Reyes: Anyone who knows a person who is incarcerated and cares deeply for them understands the feeling of helplessness and deep spiritual anguish that exists in that space. At first these feelings take over and are almost unbearable. As time goes by you begin to see a shift, from anxiety and anger into a search for joy.

While the film cannot undo his case, it has given Sansón power over his story. This is a transgressive force that springs from the imagination. It’s part of the path towards healing. I feel very lucky to have walked alongside him on his journey to take back his humanity from a system that denied him the most basic of human traits: his voice.
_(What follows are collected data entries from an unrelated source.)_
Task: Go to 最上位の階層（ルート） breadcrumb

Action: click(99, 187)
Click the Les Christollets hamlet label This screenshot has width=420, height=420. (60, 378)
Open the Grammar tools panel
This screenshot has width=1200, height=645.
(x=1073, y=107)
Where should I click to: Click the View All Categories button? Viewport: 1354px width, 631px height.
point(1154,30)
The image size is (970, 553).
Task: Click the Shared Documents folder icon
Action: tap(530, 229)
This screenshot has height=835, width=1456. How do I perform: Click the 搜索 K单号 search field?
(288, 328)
Filmmaker: What were some of the lessons you learned through this long intense experience? What do you most wish you’d done differently?

Reyes: As I look back at the film after 10 years of work, and especially after having the honor of sharing it with his family, I recognize that I entered into this project with naiveté, spurred on by the idealistic faith that two human beings, brought into each other’s lives by chance, can become connected and then build something together.
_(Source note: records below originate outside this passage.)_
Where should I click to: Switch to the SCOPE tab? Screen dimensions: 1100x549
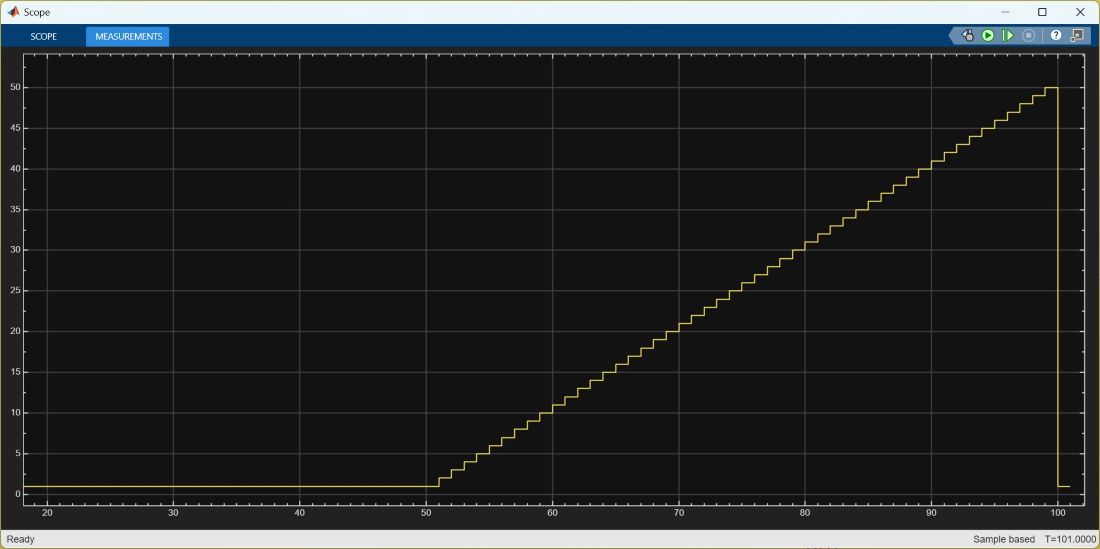pos(43,36)
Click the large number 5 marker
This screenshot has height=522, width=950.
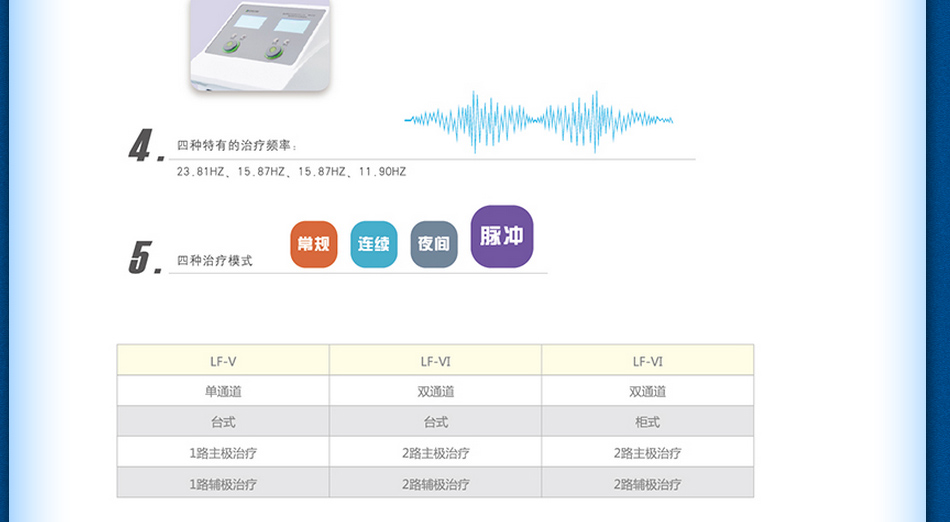point(144,258)
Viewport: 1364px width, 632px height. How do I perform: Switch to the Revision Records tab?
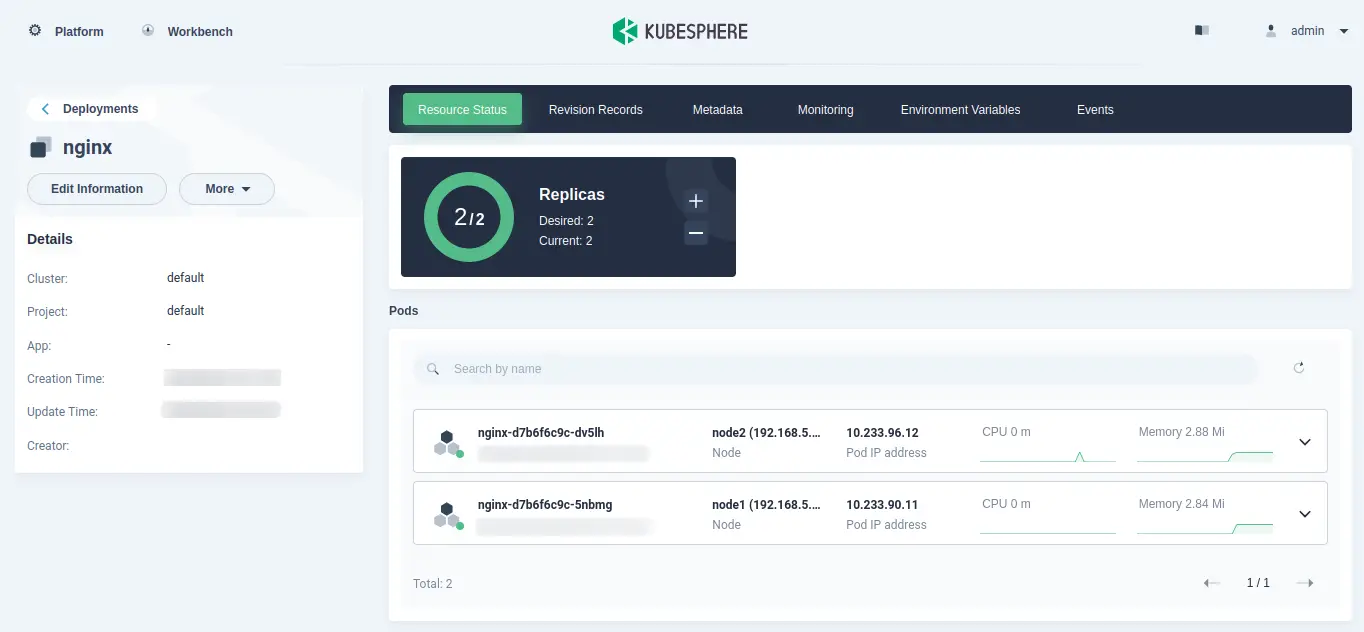tap(595, 110)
I am glad that I did not overthink it, and that I was naive enough to follow my heart. Not the market, not my fears — just my feelings. This has made all the difference because I was led forward by love, without judgment, and Sansón resonated with that and responded with his own vulnerability. This is the foundation of our collaboration.

Since I began this project I’ve gone on to direct other works and have become more experienced in cinema. The idealism of a decade ago is gone now, giving way to a more seasoned view of the world. Yet when I look back I can honestly say I have no regrets. Friendships and filmmaking are messy, just like life, and I am deeply grateful that Sansón has stood by me during all this time.

Filmmaker: How do all the characters feel about the film, especially now that it’s about to reach international audiences? Have they expressed any particular hopes? Have you had to tamp down expectations?

Reyes: I’ll go back to the conversations I had with the family, during that iconic summer night screening in Tecomán. We talked about the beauty of the film’s images, and how idyllic Sansón’s childhood was in spite of all the issues he faced. He was born in a place bursting with color and light. Sansón tells his story in such a way that he combines sorrow and joy with the harmony of poetry.

Sansón continues to fight his case and has hopes to one day be free. Yet I’ve always been clear to Sansón and his family that this film was not going to undo his sentence, but that it could offer a window into a different kind of freedom. By speaking up through cinema and making his voice heard Sansón is transforming the systems that seek to hold him down. This is what restorative justice is all about.